Flagler is by all accounts a destination. With a stage for live music, a dance floor, a rum bar, hidden speakeasy, and four sprawling outdoor decks, you might forget that this place is also a restaurant. Once you take a bite of the famous cracked conch, you'll have no problem remembering.
Sailfish at Marsh Creek
Though it has only been open since 2016, this locally owned restaurant and bar overlooking the Intracoastal Waterway and Atlantic Ocean in Wilmington has already become a family favorite. Because its located on a private marina, you'll have to pay a $1 yearly membership fee, but trust us when we say the warm shrimp dip and tropical cocktails are more than worth the cost of entry.
The Point Restaurant
Business has been rocking and rolling inside this unassuming red-brick building since the 1950s. Since its inception, the thing to order at The Point has been a fried mullet dinner. For the most authentic experience, order it a la carte (the entire fish) or backbone in. Getting it fileted or deluxe (boneless and skinless) will cost you a little more. Out back, you'll often hear the twang of live bluegrass music played under the shade of giant twinkle-lit trees.
Bud & Alley's
Bud & Alley's is a family tradition for hordes of loyal 30A beach goers. Over the years, the operation has expanded with a pizza bar and taco bar, also located in Seaside, but the original waterfront restaurant and roof deck bar are still the preferred backdrop for memorable occasions. The image of the sun sinking low over the Gulf from Bud & Alley's second-floor deck is one you'll keep tucked away safe until you can make it back the following year.
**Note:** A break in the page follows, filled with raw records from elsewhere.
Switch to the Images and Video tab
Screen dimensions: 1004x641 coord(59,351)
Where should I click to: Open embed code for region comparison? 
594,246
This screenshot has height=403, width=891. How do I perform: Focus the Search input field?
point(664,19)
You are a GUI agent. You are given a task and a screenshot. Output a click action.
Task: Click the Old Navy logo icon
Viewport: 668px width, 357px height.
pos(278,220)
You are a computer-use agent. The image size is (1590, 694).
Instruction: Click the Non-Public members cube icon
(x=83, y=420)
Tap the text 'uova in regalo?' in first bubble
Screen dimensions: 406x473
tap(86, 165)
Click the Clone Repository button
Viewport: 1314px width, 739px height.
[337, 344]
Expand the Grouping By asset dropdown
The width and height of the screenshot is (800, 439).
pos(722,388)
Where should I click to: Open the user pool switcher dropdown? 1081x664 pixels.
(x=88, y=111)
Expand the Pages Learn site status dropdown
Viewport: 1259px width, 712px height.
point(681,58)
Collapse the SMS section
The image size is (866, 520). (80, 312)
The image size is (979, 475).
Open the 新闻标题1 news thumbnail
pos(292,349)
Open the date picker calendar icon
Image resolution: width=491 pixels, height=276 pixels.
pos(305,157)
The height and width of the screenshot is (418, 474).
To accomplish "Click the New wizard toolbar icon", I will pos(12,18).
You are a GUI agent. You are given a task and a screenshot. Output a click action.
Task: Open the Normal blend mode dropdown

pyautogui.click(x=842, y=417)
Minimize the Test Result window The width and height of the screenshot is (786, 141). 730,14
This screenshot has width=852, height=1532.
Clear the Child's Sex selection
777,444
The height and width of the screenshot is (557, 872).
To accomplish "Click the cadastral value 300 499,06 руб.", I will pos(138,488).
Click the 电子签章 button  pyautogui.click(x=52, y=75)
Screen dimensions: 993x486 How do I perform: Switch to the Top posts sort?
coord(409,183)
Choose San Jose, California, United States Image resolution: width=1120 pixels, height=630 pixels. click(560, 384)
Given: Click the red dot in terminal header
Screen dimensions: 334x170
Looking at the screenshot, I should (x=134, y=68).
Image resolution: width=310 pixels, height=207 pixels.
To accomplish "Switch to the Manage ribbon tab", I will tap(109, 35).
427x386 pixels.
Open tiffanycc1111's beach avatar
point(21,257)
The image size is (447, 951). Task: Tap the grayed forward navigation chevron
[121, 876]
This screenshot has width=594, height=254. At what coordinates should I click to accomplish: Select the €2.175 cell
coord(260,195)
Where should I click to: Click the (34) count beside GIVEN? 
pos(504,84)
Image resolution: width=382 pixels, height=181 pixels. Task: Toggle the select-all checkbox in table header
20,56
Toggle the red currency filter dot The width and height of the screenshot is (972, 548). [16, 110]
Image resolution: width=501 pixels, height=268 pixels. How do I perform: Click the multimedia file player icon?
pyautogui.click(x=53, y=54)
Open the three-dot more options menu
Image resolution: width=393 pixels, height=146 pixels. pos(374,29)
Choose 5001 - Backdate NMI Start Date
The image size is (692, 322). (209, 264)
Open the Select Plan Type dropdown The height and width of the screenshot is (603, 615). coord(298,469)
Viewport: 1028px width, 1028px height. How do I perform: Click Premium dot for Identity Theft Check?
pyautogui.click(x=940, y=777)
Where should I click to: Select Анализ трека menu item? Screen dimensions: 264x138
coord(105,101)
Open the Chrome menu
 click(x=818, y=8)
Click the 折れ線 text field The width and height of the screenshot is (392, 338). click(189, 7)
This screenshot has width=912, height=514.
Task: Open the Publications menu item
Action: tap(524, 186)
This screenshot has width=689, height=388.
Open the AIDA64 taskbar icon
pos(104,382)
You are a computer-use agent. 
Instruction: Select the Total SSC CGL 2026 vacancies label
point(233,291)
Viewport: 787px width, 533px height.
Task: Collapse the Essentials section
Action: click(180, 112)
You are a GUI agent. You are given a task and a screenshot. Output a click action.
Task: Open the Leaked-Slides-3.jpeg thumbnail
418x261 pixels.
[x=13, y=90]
It's all about dinner and a view at this Fairhope establishment on Fly Creek Marina. Owned by famed chef "Panini" Pete Blohme, Sunset Pointe specializes in fresh, farm-to-table (and sea-to-table) cuisine. Try the Gulf Coast BBQ Shrimp and Gulf Snapper Throats for a true taste of the coast. Make sure to get a specialty cocktail to pair. The Sunburst, with coconut liqueur, Ketel One grapefruit and rose, muddled pineapple and orange, and fresh honey is the best sipper for a gorgeous waterfront sunset.